1. Introduction
Variational Autoencoders (VAE) and Generative Adversarial Network (GAN) are two popular approaches for developing deep generative model with support of deep neural network (DNN) where high capacity of DNN contributes significantly to successes of GAN and VAE. There are some researches which combined VAE and GAN. Larsen et al. (Larsen, Sønderby, Larochelle, & Winther, 2016) proposed a traditional combination of VAE and GAN by considering decoder of VAE as generator of GAN (Larsen, Sønderby, Larochelle, & Winther, 2016, p. 1558). They constructed target optimization function as sum of likelihood function of VAE and target function of GAN (Larsen, Sønderby, Larochelle, & Winther, 2016, p. 1560). This research is similar to their research (Larsen, Sønderby, Larochelle, & Winther, 2016, p. 1561) except that the construction optimization functions in two researches are slightly different where the one in this research does not include target function of GAN according to traditional approach of GAN. However uncorrelated variables will be removed after gradients are determined. Moreover, because encoded data z is basically randomized in this research, I do not make a new random z’ to be included into target function of GAN. This research also mentions skillful techniques of derivatives in backpropagation algorithm.

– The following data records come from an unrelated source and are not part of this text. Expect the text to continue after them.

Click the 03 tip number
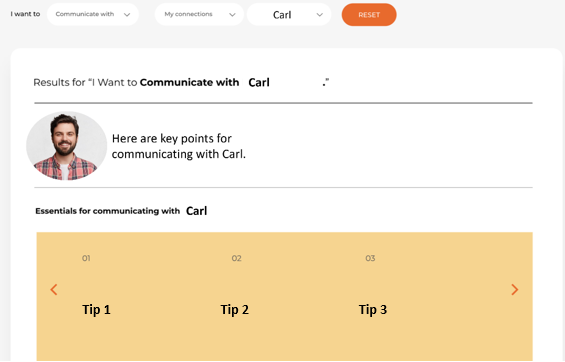 (370, 258)
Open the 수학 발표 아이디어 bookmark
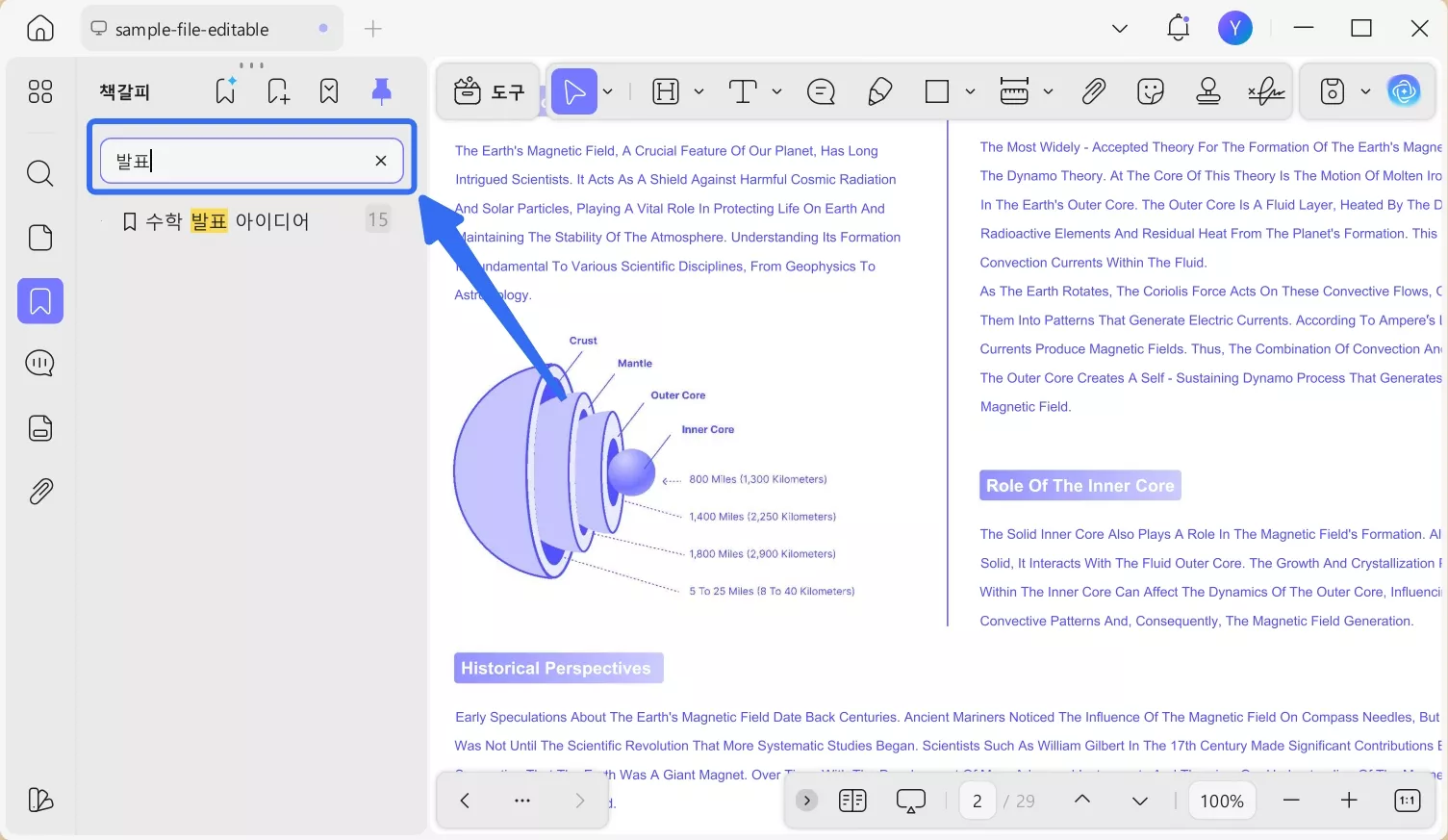The height and width of the screenshot is (840, 1448). click(227, 221)
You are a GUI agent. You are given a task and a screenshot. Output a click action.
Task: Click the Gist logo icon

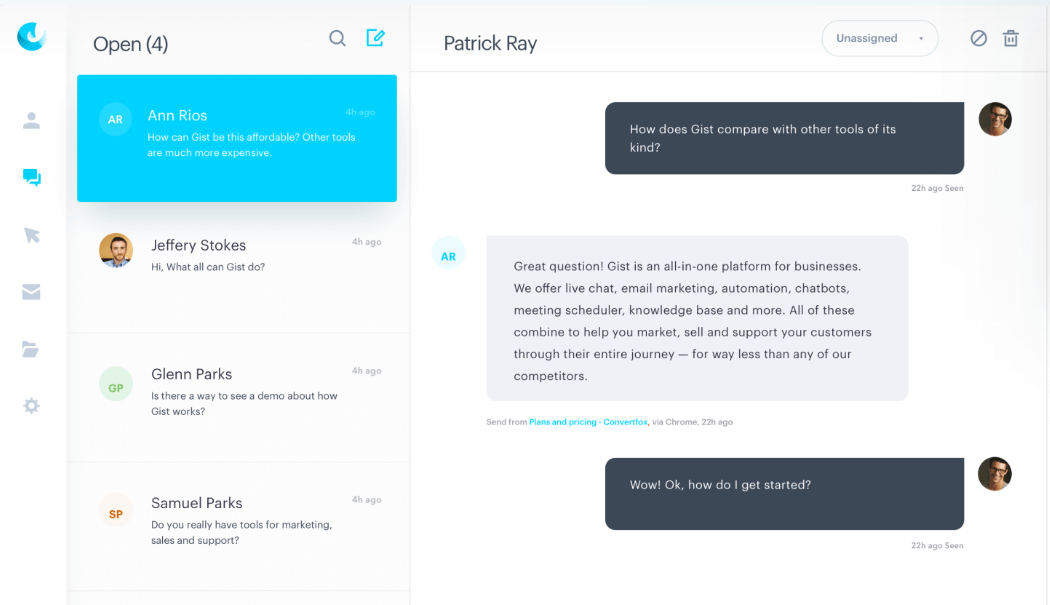point(32,37)
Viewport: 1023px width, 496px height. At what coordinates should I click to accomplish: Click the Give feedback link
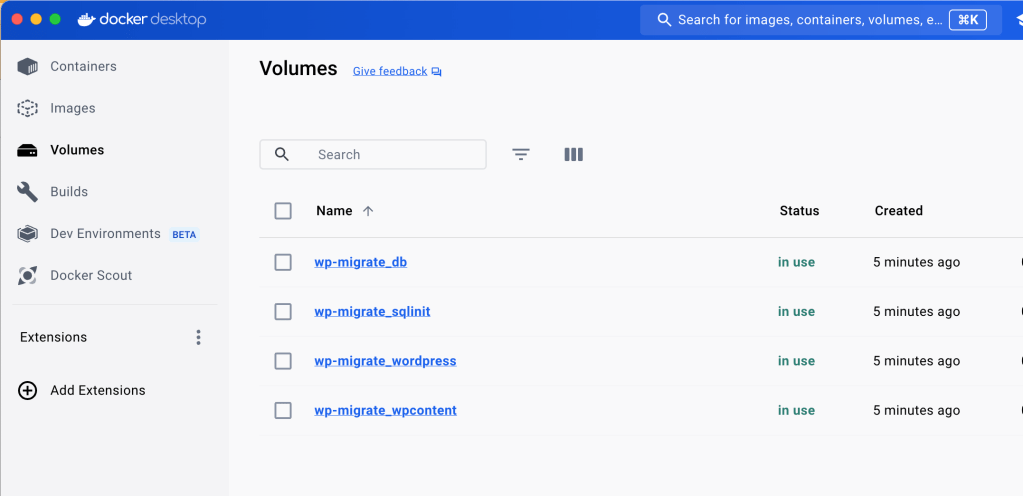[x=390, y=72]
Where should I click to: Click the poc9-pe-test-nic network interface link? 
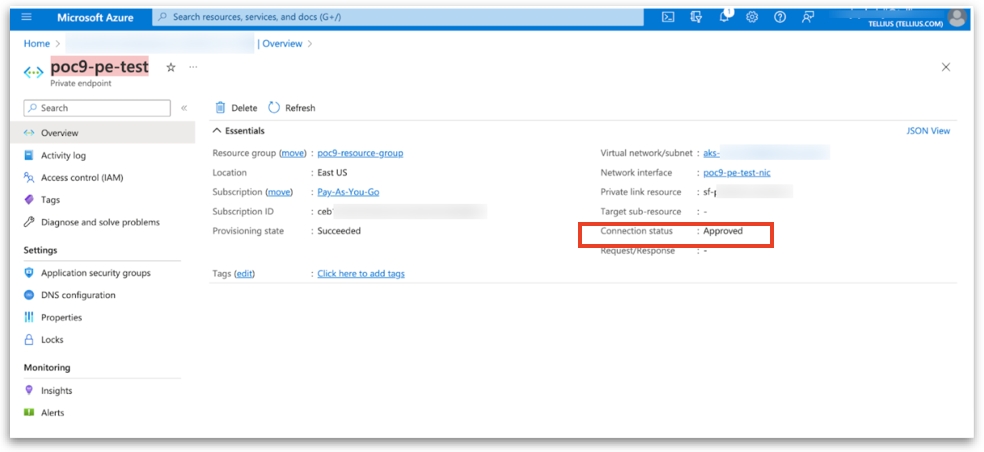(736, 173)
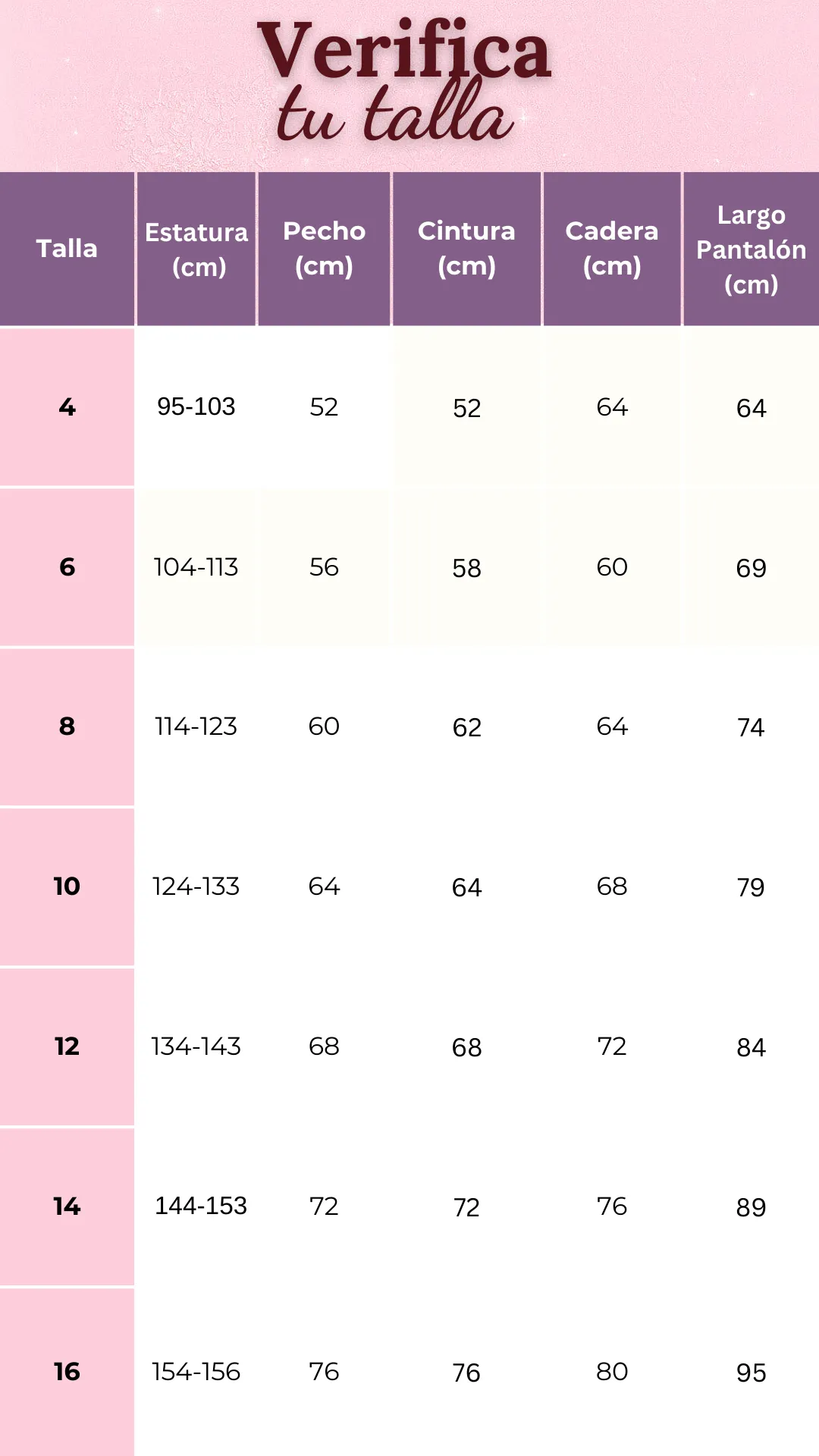This screenshot has height=1456, width=819.
Task: Select pant length value 95
Action: click(752, 1373)
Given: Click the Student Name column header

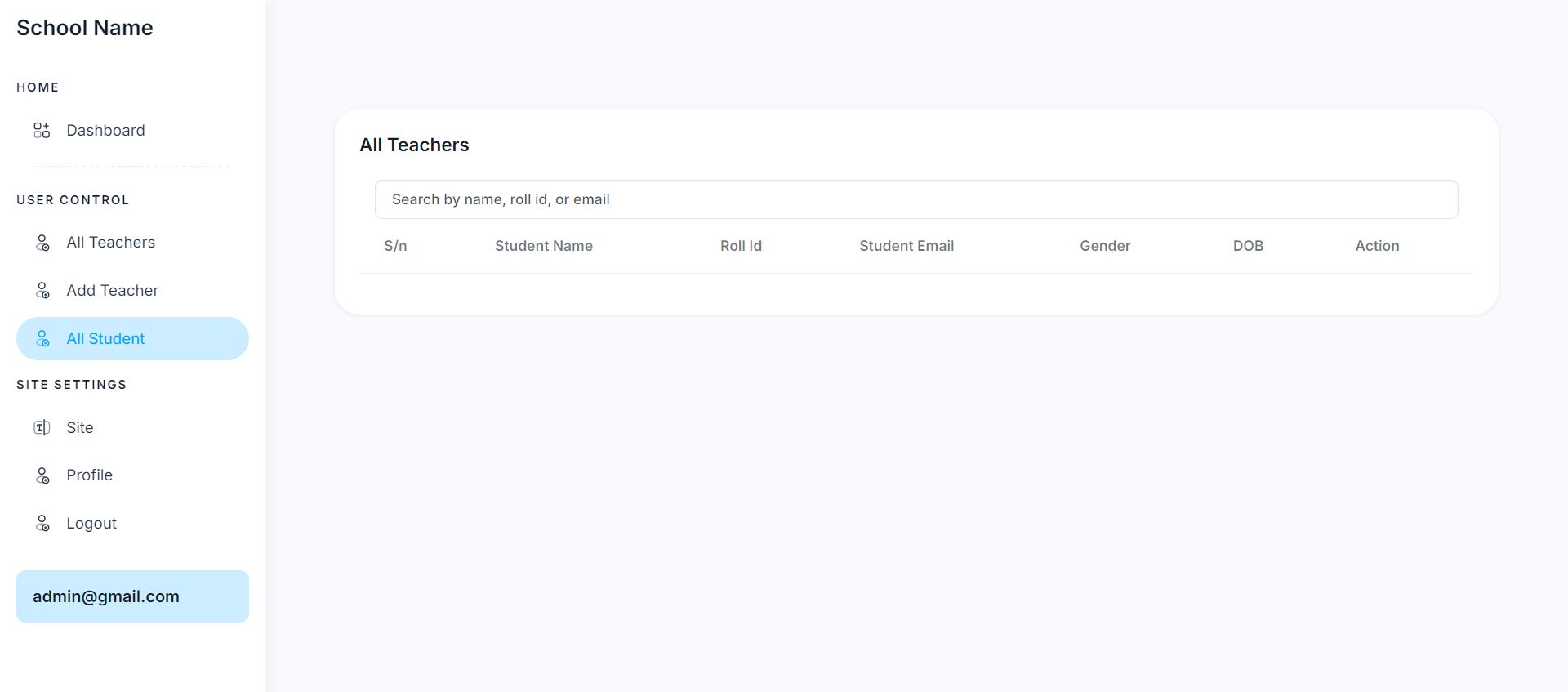Looking at the screenshot, I should (544, 246).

Mescheder et al. (Mescheder, Nowozin, & Geiger, 2017) transformed gain function of VAE including Kullback-Leibler divergence into gain function of GAN via a so-called real-valued discrimination network (Mescheder, Nowozin, & Geiger, 2017, p. 2394) related to Nash equilibrium equation and sigmoid function and then, they trained the transformed VAE by stochastic gradient descent method. Actually, they estimated three parameters (Mescheder, Nowozin, & Geiger, 2017, p. 2395) like this research, but their method focused on mathematical transformation while I focus on skillful techniques in implementation. In other words, Mescheder et al. (Mescheder, Nowozin, & Geiger, 2017) tried to fuse VAE into GAN whereas I combine them by mutual and balancing way but both of us try to make unification of VAE and GAN. Rosca et al. (Rosca, Lakshminarayanan, Warde-Farley, & Mohamed, 2017, p. 4) used a density ratio trick to convert Kullback-Leibler divergence of VAE into the mathematical form log(x / (1–x)) which is similar to GAN target function log(x) + log(1–x). Actually, they made a fusion of VAE and GAN like Mescheder et al. did. The essence of their methods is based on convergence of Nash equilibrium equation. Ahmad et al. combined VAE and GAN separately as featured experimental research. Firstly, they trained VAE and swapped encoder-decoder network to decoder-encoder network so that output of VAE becomes some useful information which in turn becomes input of GAN instead that GAN uses random information as input as usual (Ahmad, Sun, You, Palade, & Mao, 2022, p. 6). Miolane et al. (Miolane, Poitevin, & Li, 2020) combined VAE and GAN by summing target functions of VAE and GAN weighted with regular hyperparameters (Miolane, Poitevin, & Li, 2020, p. 974). Later, they first trained VAE and then sent output of VAE to input of GAN (Miolane, Poitevin, & Li, 2020, p. 975).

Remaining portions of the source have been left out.